The ticketing giant earned €481 million in ticket revenue last year and despite the virus’ widespread impact on the live events and entertainment industry, it could retain roughly 12 to 14 percent of the full price customers paid per event, MarketWatch reports.
“If the respective organizer has canceled the event and has commissioned us to reverse the ticket costs, we will immediately refund the ticket costs to the customer. The fees are for services already provided, such as shipping, packing, administration,” a company spokesperson revealed to MarketWatch.
Despite this policy being written into the fine print of its sales terms and conditions, consumers have lashed out for not receiving refunds for their full order price. Some aired their frustrations on social media to call the company’s refund practice “disgusting” and threatened to use other ticketing sources in the future.
@eventim_uk can you please tell me how I can pay £33.33 per ticket and a £2.50 handling fee and only receive a £59 refund? Surely I should get the full ticket price refunded for @KeshaRose cancelled event?

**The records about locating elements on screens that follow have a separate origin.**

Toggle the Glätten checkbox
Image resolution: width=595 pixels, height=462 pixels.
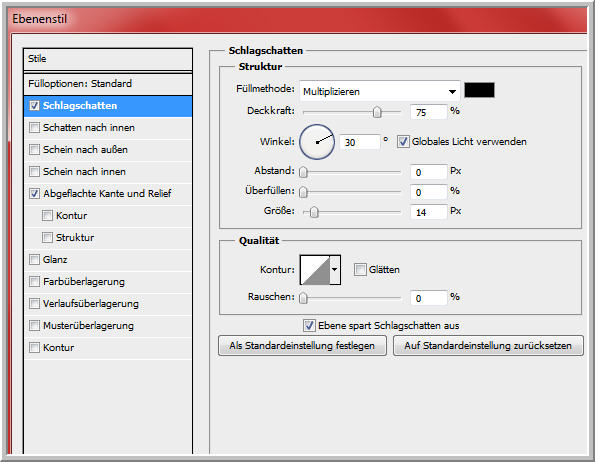[x=360, y=270]
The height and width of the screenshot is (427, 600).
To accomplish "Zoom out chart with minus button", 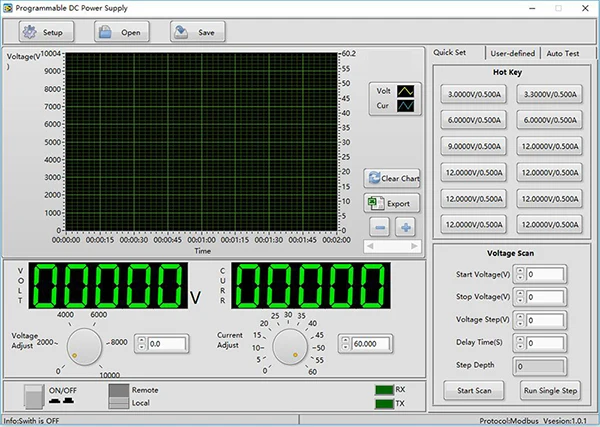I will 378,226.
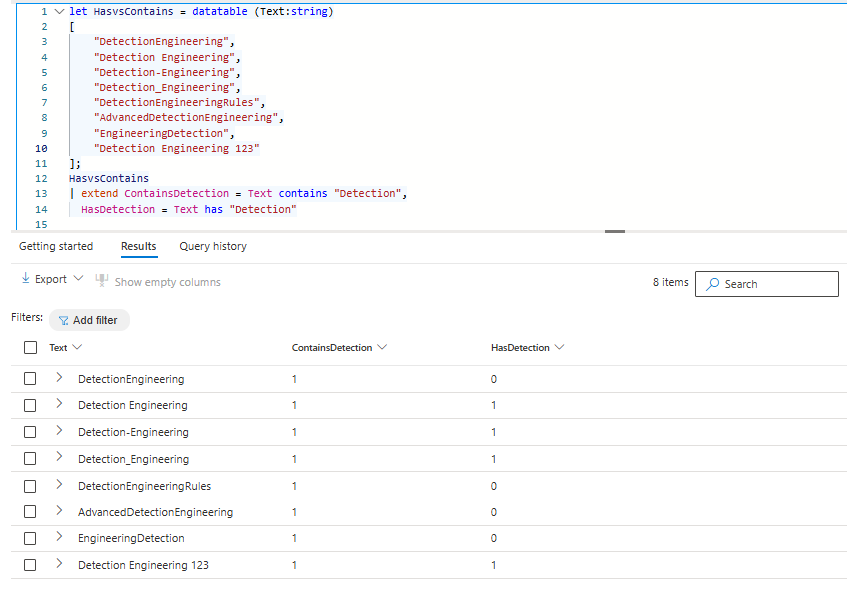The width and height of the screenshot is (847, 599).
Task: Switch to the Getting started tab
Action: [56, 246]
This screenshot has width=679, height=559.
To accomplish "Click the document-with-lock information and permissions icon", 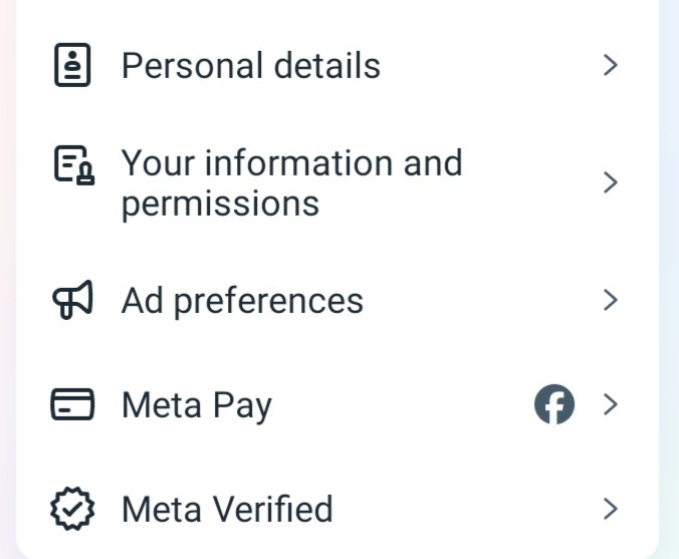I will pyautogui.click(x=74, y=165).
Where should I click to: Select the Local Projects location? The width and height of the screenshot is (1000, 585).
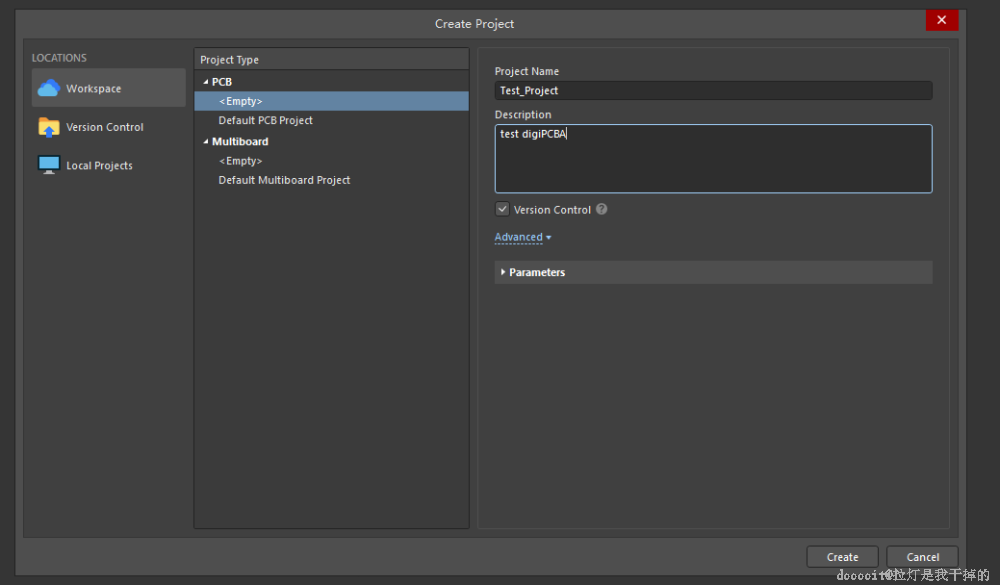tap(99, 166)
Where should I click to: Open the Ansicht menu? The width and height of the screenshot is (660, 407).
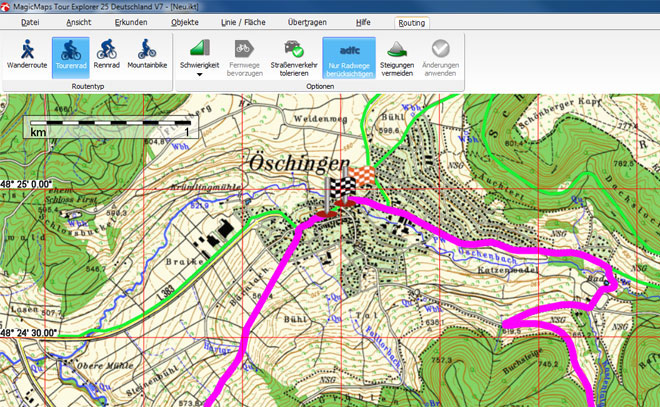pos(79,21)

Absolutely disgusting that you’re profiting during these times… pic.twitter.com/R8uFPJ8hUE
— Shan (@nahsdx) April 28, 2020
@eventim_uk how companies behave during these times will reflect on future customer. Your lack of upfront offer of refunds and then when pushed face value only, so effectively lost £50 is disgusting. I’ll never use you again, I hope others will follow.
— Stacey Reynolds (@stacey_reynolds) May 7, 2020
https://twitter.com/x_LizM_x/status/1257968816560246784
The practice was also slammed by an industry investigator, who called it a penalty against fans that are unable to attend events and warned that companies are susceptible to further backlash when fans are able to regularly buy tickets again.
“I would encourage anyone who has been a victim of this to contact Trading Standards, and potentially the Competition and Markets Authority,” ticket security expert Reg Walker told MarketWatch. “The government’s doing its bit to support people through furlough, even landlords are giving rent-free periods to businesses that are struggling and it’s absolutely right that the private sector steps up to the plate and does the same thing,” he said.
Eventim is offering the full price of an order in the form of a voucher, which was approved by the German government last week. Consumers would have until the end of 2021 to use the voucher on a future event and if they have not used it by that point, they are entitled to the cash refund.